In comparison to Microsoft’s E3 press conference earlier in the day, Sony’s was quite straightforward. With no new hardware to unveil, Sony stuck to the games, and did a great job of it.
But while there were plenty of great announcements, there were a few areas where Sony could have done better. And so here is our analysis of the PlayStation E3 press conference, including both the good and the bad:
The Good
New exclusives
Sony has a repertoire of great studios around the world and two of them that have been very quiet for the last few years came out of the shadows at E3 – Santa Monica Studio and Bend Studio.

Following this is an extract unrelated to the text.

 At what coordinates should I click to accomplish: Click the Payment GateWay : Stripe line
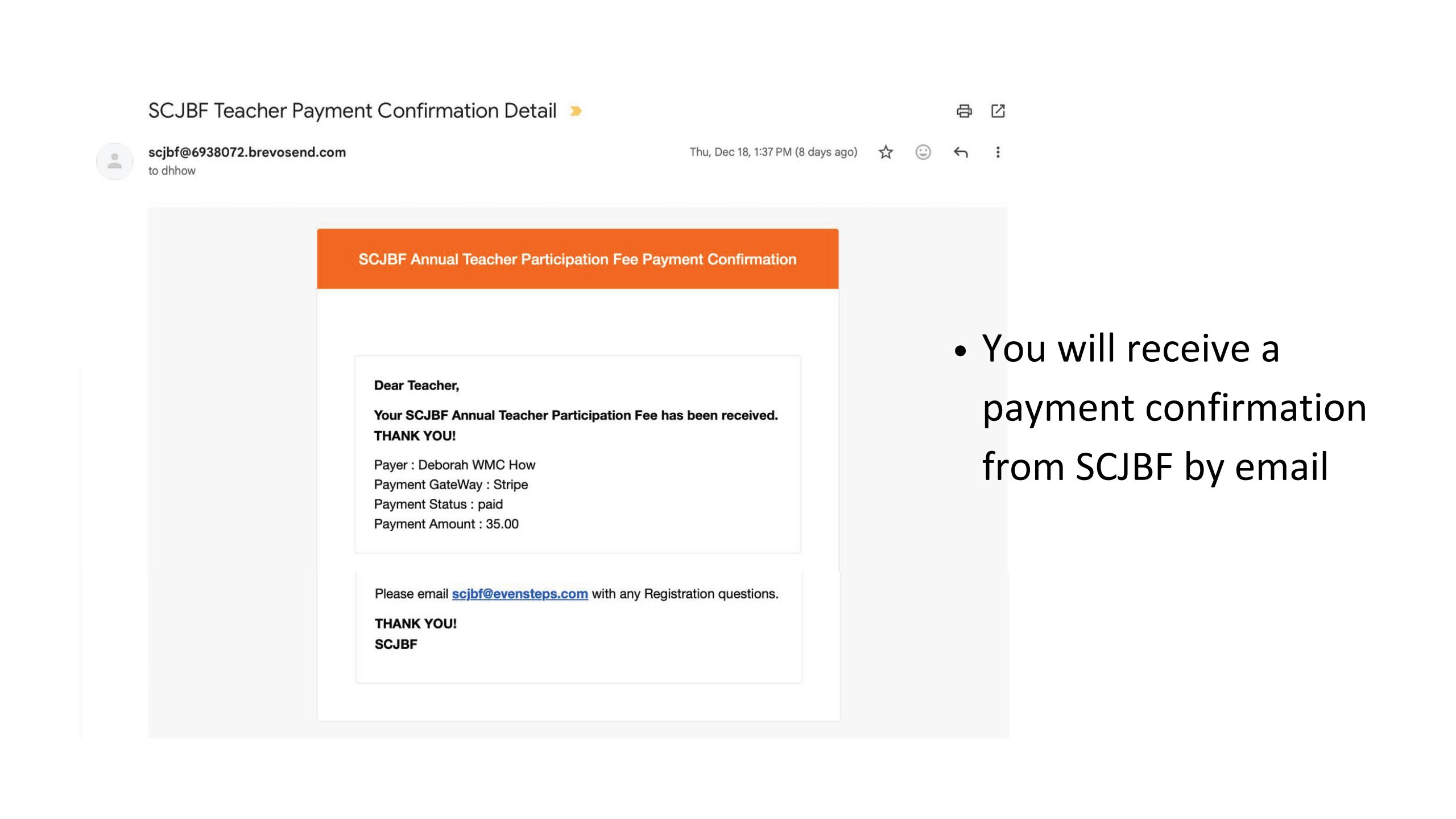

The God of War franchise had become a bit long in the tooth over the last two console generations, so it’s great to see Santa Monica take the risk of shaking the series up, with a shift into Norse mythology and showing a more human side to Kratos. In gameplay too, the new weapons, the third-person non-static camera, and RPG elements make this a GOW game worth looking forward to.
Days Gone, Bend’s open-world survival action-adventure game too had a great showing with a lengthy gameplay demo, as did Insomniac Games’s PS4 exclusive open-world Spiderman game.
The press conference reaffirmed Sony’s commitment to new IP and to investing in its Worldwide Studios, and it’s bound to make PS4 owners feel more secure about their investment.
Big publisher support behind PlayStation VR
PlayStation VR probably won’t make it to India until well into 2017, but the tech has a bright future if the publisher support on show at E3 is any indication.
Between Resident Evil 7, Batman Arkham VR, the X-Wing VR Mission in Star Wars Battlefront, and Eagle Flight VR, Sony has got big publishers like Capcom, Warner Bros, EA and Ubisoft backing its hardware, aside from the games that will come from indie developers and its own internal studios backing the VR headset.
Limiting third-party games
At its press conference, Sony did well to only focus on the games that were either exclusive to its platforms or provided a unique experience on PlayStation. Even though Sony has exclusive content tie-ups in place for games like Watch Dogs 2 and Titanfall 2, it chose to leave those out. When the conference did veer into the third-party territory, it was just a video and nothing more: a refreshing change from past conferences.
At the same time, third-party games such as Resident Evil 7 did get a good amount of stage time, but also brought something unique to PlayStation: full PS VR support in this case.
The Bad
Many games, not enough dates
While it was certainly promising to see so many new games being announced at Sony’s press conference, we don’t know when most of them will come out. Sony probably doesn’t either because God of War, Days Gone, Death Stranding, Detroit and Spiderman – the biggest announcements – weren’t even accompanied by a year of release, let alone a specific date.
This has been one of the problems of E3 in recet years. We’ve been shown trailers for games that are still years away just to get us hyped up and get us to buy the hardware. For example, Kojima Productions doesn’t even know which game engine Death Stranding will be built on, and yet we have a teaser at E3. Sony is one of the biggest culprits when it comes to these sorts of announcements.
The missing games
Just like announcing games that won’t come out for years, Sony is also guilty of announcing games that we then don’t hear about for a year or even more. Last E3’s showstoppers – Shenmue 3 and Final Fantasy 7 Remake – are nowhere to be seen this year. Also missing this year was Media Molecule’s Dreams, although that may instead make an appearance at Gamescom.
No PS4K
This isn’t technically a bad thing, especially since Sony had specified beforehand that the new revised PS4 would not make an appearance at E3, but in light of Microsoft’s emphatic push towards iterative consoles, Sony’s silence was quite deafening.
It might have made sense for Sony to slip in some sort of teaser for a possible Gamescom announcement. That being said, it would be better to have no announcement than a half-hearted one simply in reaction to the rival.